■ **Problem statement**: For each entry, output its words exactly and leave any picture behind.

Collected data
☆ ☆ ☆ ☆ ☆ ☆ ☆

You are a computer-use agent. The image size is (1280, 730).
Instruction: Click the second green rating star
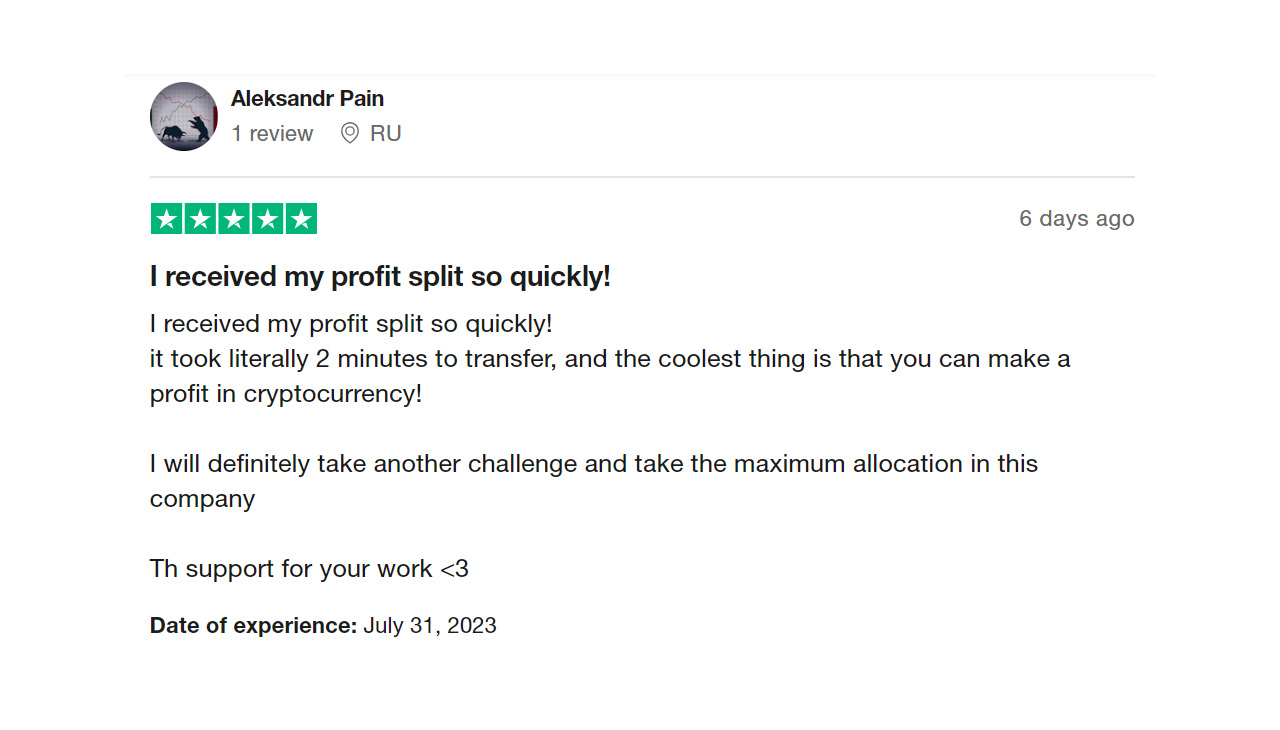point(200,218)
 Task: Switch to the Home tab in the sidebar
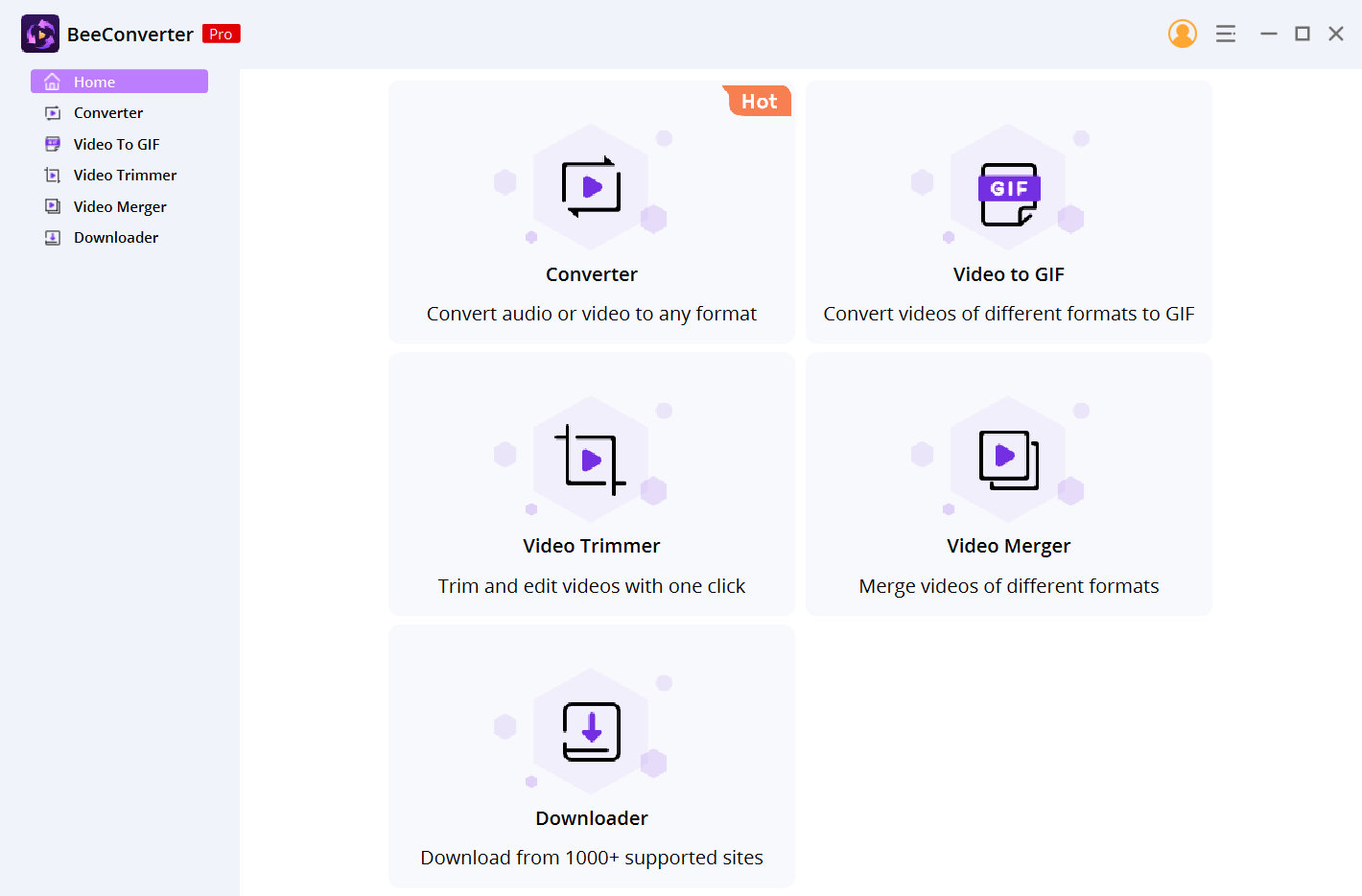click(x=119, y=82)

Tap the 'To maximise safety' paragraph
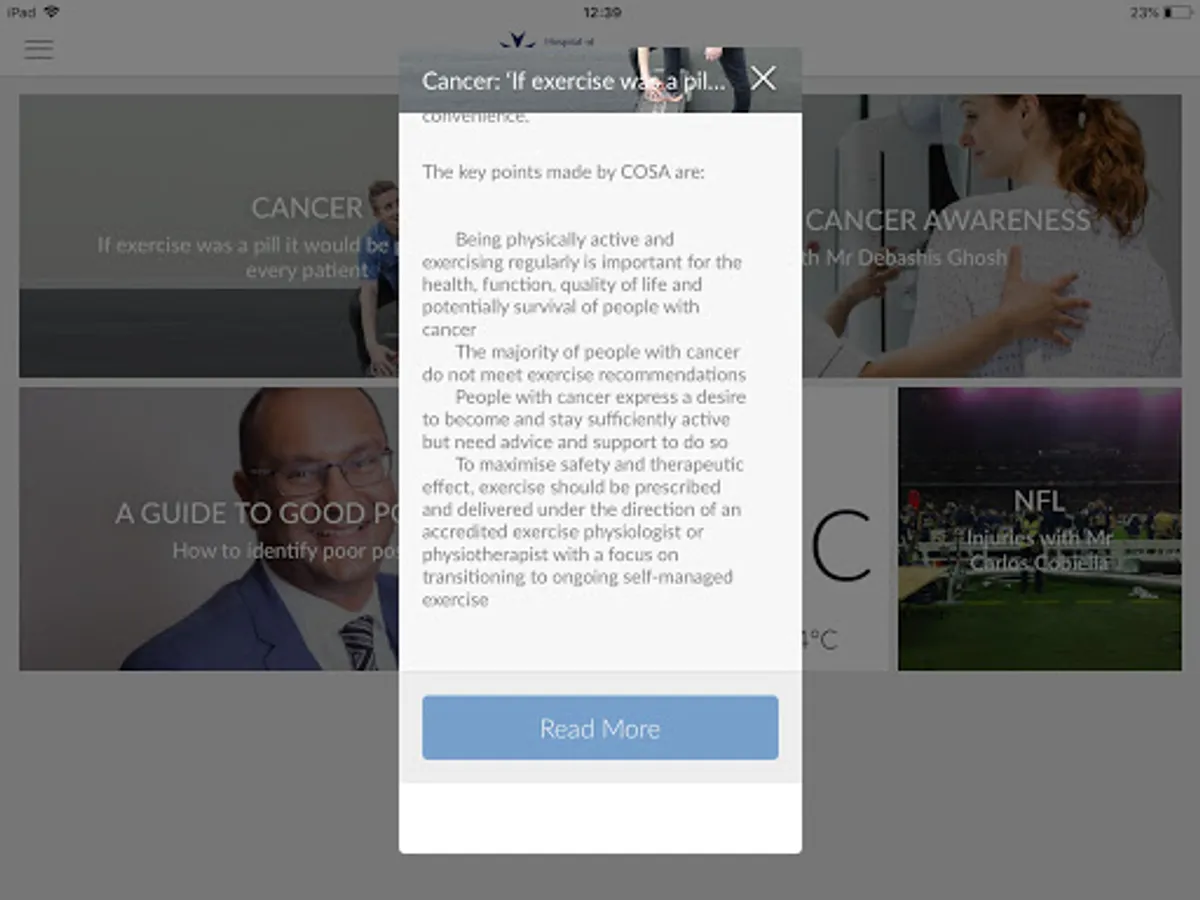pyautogui.click(x=582, y=532)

☆ ☆ ☆ ☆ ☆ ☆ ☆

■ **Solution for this problem**:
You are a computer-use agent. The image size is (1280, 730).
Instruction: Click the second green rating star
point(200,218)
 Task: Switch to the Home tab in the sidebar
click(x=119, y=82)

Tap the 'To maximise safety' paragraph
pyautogui.click(x=582, y=532)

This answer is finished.